All posts by Darrell

FWOTW: psychoheresy-aware.org

This week’s selection is chock full of goodness from a couple who’s goal in life is apparently stopping people from getting mental health treatment from licensed professionals. Evidently ‘read your Bible more’ is a valid treatment for schizophrenia. Who knew?

Check any fundy pastor’s library and more times than not you’ll find a copy of their book Psychoheresy gracing his shelves. It’s a rule of thumb that any system of belief that involves a person’s problems being directly related to them not being good enough (or praying enough, or fasting enough, or giving enough) is going to find fans in fundamentalism. The are no victims, only sinners.

Don’t miss their online books, position papers, and a Q&A section that is downright scary.

Camps Redux

This quote sums up the state of fundamentalist rival camps so very well that I decided to post it here without further comment.

One of the many things that trouble the Independent Baptists is our camp mentality.Somehow or another, through the desire to be separated and consecrated, we’ve ‘separated’ and ‘consecrated’ ourselves into our own independent camps. For instance; there’s the Shouting & Running The Aisles Camp, and the Non-Shouting & Running The Aisles Camp; then there’s the Southern Gospel Music Camp and the Bluegrass Gospel Music camp, and in opposition to them we have the Conservative Music Camp; and let’s not forget the camp that says it’s OK to have a Mission Board, and the Camp which thinks Mission Boards are of the Devil; the Anti-Horn-Rimmed Glasses Camp; or how about the Camp that allows the use of bass guitars & drums in the church, and the opposing Camp who cuts off fellowship with all such; and then the Camp who teaches that every believer should remember the very day and hour of their conversion, and the Camp who teaches that it’s not necessary; and of course the Get Rid Of Your TV Camp side by side with the TV is OK camp. Space constraints limit me from mentioning the Seminary Trained & the Anti-Seminary Campss, the Textus Receptus Camp, and the KJV1611-Only Camp; the Anti-Bus Ministry Camp; the Harold Sightler Camp, the Anti-Mustache Camp, the Ruckman Camp, the Hyles-Anderson Camp; the 1-2-3-Repeat-After-Me Soul-Winner Camp, the Anti-Divorced & Remarried Minister Camp, etcetera, etcetera.

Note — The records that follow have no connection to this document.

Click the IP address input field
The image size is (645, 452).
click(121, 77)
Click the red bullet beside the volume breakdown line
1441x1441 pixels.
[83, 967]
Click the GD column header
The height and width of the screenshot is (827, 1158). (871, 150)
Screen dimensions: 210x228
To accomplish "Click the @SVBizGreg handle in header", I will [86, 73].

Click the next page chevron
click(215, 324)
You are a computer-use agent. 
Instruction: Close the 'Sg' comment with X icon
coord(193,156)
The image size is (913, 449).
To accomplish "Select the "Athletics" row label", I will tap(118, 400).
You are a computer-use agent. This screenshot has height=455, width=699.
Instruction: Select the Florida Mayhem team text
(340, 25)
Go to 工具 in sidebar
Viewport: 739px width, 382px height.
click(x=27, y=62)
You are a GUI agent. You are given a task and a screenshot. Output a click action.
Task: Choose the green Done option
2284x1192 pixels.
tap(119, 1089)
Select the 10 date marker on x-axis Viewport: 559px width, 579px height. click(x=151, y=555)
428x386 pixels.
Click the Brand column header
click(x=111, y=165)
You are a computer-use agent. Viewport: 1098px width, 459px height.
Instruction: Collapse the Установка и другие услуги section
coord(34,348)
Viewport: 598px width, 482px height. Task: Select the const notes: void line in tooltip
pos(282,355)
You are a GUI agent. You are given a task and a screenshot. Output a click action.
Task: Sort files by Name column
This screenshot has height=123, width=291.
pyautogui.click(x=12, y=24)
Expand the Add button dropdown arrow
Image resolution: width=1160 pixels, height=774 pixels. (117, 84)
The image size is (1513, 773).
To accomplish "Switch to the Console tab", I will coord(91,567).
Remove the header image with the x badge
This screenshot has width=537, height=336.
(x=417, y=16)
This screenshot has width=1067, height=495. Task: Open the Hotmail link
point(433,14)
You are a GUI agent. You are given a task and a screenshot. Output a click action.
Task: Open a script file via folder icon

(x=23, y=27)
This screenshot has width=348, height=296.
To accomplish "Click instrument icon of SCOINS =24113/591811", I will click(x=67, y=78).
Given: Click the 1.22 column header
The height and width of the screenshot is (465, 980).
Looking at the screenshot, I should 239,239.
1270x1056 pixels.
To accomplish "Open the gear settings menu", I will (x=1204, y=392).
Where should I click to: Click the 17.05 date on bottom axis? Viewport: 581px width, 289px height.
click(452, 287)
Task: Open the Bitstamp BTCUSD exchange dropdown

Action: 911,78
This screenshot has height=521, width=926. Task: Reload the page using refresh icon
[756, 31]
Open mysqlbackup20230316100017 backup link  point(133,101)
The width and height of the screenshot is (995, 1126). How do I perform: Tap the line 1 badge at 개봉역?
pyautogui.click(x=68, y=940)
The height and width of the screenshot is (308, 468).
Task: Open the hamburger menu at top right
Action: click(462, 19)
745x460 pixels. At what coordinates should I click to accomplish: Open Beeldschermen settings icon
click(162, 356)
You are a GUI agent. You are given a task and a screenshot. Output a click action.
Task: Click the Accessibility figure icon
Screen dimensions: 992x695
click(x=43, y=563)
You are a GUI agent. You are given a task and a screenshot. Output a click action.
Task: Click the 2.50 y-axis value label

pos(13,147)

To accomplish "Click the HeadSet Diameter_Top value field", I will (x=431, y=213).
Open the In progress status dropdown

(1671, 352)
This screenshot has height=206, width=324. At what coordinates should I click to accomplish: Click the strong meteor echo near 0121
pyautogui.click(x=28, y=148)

The Errors of Independence, Mitch Allman

Well said.

Running the Aisles

Although Wikipedia identifies ‘running the aisles‘ as a Pentecostal or Holiness tradition it does show up in certain fundamentalist circles as well. To be fair, this sort of thing is usually reserved for Sammy Allen-style ‘camp meeting’ gatherings of the whoopin’ hollerin’ and tree-climbin’ variety. Still, for pure entertainment value it’s hard to beat. Be sure to keep an eye on the baptistry…

(thanks to Kitty for the link)

Outcome-Based Justification

No matter how dangerous, how silly, or how obsolete a fundy’s plan for evangelism may be, the justification is always the same: “If only one person gets saved, it’s all worth it.”

So what if the church van has four bald tires and hasn’t had a tune-up since 1978? We’re going to drive these 8 teens the 1400 miles to Mexico anyway.  If we can get one person saved, the risk of death is all worth it.

Look, we may be serving those VBS kids snacks that expired in Clinton administration…but if between bouts of throwing up one of them gets saved, it’s all worth it!

We spent $148,987.50 on printing ten million copies of a gospel tract with three misspelled words and six verses taken completely out of context…but if one person gets saved from reading it, it was all worth it!

Every member of our church has been standing out on a street corner yelling gospel verses at traffic every weekend this year at a total cost of 85 man-hours, two citations for public disturbance, and a whole lot of dry cleaning. Not one person even slowed down that we know of…but if one person gets saved from from the seeds we planted, it was all worth it.

But what if it isn’t? What if the lost getting saved really isn’t really up to your efforts? And even assuming it totally depends on your evangelism antics, what if unsafe and antiquated methods drove a hundred people away in the process of winning one? That’s a net loss of ninety-nine souls in the process of winning one. Worth it?

Now I know that fundies who are reading this are going to accuse me of hating the lost and being too fat and lazy to get off my couch and go soul-winning. But if I have managed to make just one person re-think their approach to outreach…it was all worth it.